**Exercise prompt**
Nothing in the records below may change; print them all exactly.

(Items from a data source)
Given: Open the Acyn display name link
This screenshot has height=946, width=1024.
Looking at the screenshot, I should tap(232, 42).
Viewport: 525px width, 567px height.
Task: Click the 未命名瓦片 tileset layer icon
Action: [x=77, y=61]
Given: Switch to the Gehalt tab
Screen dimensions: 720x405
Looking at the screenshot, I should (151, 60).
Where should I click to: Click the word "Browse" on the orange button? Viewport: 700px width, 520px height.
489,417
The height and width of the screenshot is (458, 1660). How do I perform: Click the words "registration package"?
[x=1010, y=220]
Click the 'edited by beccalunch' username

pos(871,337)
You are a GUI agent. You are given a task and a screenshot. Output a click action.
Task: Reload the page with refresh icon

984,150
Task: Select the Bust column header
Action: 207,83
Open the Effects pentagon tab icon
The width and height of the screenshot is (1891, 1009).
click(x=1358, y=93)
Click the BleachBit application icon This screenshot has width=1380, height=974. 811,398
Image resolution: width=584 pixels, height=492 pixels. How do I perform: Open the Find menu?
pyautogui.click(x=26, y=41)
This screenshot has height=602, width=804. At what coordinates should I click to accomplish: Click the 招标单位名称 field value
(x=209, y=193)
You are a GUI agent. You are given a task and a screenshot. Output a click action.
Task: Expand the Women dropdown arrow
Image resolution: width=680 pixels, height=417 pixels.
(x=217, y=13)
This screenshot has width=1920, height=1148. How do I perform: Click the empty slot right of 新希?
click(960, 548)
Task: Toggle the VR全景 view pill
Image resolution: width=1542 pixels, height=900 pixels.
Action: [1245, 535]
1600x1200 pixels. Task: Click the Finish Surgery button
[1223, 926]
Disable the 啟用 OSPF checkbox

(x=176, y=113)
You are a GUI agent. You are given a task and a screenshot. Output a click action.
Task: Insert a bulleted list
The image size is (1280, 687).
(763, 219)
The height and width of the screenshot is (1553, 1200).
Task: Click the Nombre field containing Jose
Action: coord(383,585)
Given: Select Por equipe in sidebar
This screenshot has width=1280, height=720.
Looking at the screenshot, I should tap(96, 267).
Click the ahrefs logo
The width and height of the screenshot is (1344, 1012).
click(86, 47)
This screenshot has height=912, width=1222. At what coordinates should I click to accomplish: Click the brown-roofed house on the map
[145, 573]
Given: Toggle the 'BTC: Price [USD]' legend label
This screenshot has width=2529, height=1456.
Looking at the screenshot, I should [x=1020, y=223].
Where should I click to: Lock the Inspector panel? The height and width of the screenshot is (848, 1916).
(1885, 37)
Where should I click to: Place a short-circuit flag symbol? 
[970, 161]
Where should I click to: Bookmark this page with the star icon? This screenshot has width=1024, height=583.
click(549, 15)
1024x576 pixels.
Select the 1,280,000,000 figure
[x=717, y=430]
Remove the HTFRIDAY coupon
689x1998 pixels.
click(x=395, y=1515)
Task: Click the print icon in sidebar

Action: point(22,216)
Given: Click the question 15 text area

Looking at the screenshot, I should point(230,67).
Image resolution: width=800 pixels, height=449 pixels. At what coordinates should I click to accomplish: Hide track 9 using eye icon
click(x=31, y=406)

**Response to this exercise**
Given: Open the Acyn display name link
This screenshot has height=946, width=1024.
Looking at the screenshot, I should tap(232, 42).
Viewport: 525px width, 567px height.
Task: Click the 未命名瓦片 tileset layer icon
Action: [x=77, y=61]
Given: Switch to the Gehalt tab
Screen dimensions: 720x405
Looking at the screenshot, I should (151, 60).
Where should I click to: Click the word "Browse" on the orange button? Viewport: 700px width, 520px height.
489,417
The height and width of the screenshot is (458, 1660). How do I perform: Click the words "registration package"?
[x=1010, y=220]
Click the 'edited by beccalunch' username

pos(871,337)
You are a GUI agent. You are given a task and a screenshot. Output a click action.
Task: Reload the page with refresh icon

984,150
Task: Select the Bust column header
Action: 207,83
Open the Effects pentagon tab icon
The width and height of the screenshot is (1891, 1009).
click(x=1358, y=93)
Click the BleachBit application icon This screenshot has width=1380, height=974. 811,398
Image resolution: width=584 pixels, height=492 pixels. How do I perform: Open the Find menu?
pyautogui.click(x=26, y=41)
This screenshot has height=602, width=804. At what coordinates should I click to accomplish: Click the 招标单位名称 field value
(x=209, y=193)
You are a GUI agent. You are given a task and a screenshot. Output a click action.
Task: Expand the Women dropdown arrow
Image resolution: width=680 pixels, height=417 pixels.
(x=217, y=13)
This screenshot has width=1920, height=1148. How do I perform: Click the empty slot right of 新希?
click(960, 548)
Task: Toggle the VR全景 view pill
Image resolution: width=1542 pixels, height=900 pixels.
Action: [1245, 535]
1600x1200 pixels. Task: Click the Finish Surgery button
[1223, 926]
Disable the 啟用 OSPF checkbox

(x=176, y=113)
You are a GUI agent. You are given a task and a screenshot. Output a click action.
Task: Insert a bulleted list
The image size is (1280, 687).
(763, 219)
The height and width of the screenshot is (1553, 1200).
Task: Click the Nombre field containing Jose
Action: coord(383,585)
Given: Select Por equipe in sidebar
This screenshot has width=1280, height=720.
Looking at the screenshot, I should tap(96, 267).
Click the ahrefs logo
The width and height of the screenshot is (1344, 1012).
click(86, 47)
This screenshot has height=912, width=1222. At what coordinates should I click to accomplish: Click the brown-roofed house on the map
[145, 573]
Given: Toggle the 'BTC: Price [USD]' legend label
This screenshot has width=2529, height=1456.
Looking at the screenshot, I should [x=1020, y=223].
Where should I click to: Lock the Inspector panel? The height and width of the screenshot is (848, 1916).
(1885, 37)
Where should I click to: Place a short-circuit flag symbol? 
[970, 161]
Where should I click to: Bookmark this page with the star icon? This screenshot has width=1024, height=583.
click(549, 15)
1024x576 pixels.
Select the 1,280,000,000 figure
[x=717, y=430]
Remove the HTFRIDAY coupon
689x1998 pixels.
click(x=395, y=1515)
Task: Click the print icon in sidebar

Action: point(22,216)
Given: Click the question 15 text area

Looking at the screenshot, I should point(230,67).
Image resolution: width=800 pixels, height=449 pixels. At what coordinates should I click to accomplish: Hide track 9 using eye icon
click(x=31, y=406)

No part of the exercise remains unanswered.